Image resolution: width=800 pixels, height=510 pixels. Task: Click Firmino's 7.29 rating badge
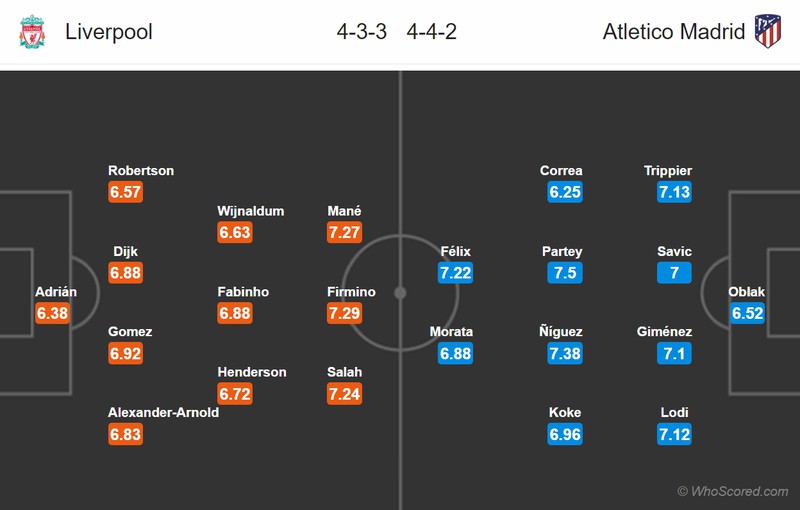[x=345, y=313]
...
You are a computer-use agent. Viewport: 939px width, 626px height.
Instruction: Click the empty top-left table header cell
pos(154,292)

| Prompt |
Copy the listing lines from the one containing "You are a computer-use" through the one containing "pos(154,292)", keeping both of those lines, and reproduce them with no changes.

| Expected answer |
You are a computer-use agent. Viewport: 939px width, 626px height.
Instruction: Click the empty top-left table header cell
pos(154,292)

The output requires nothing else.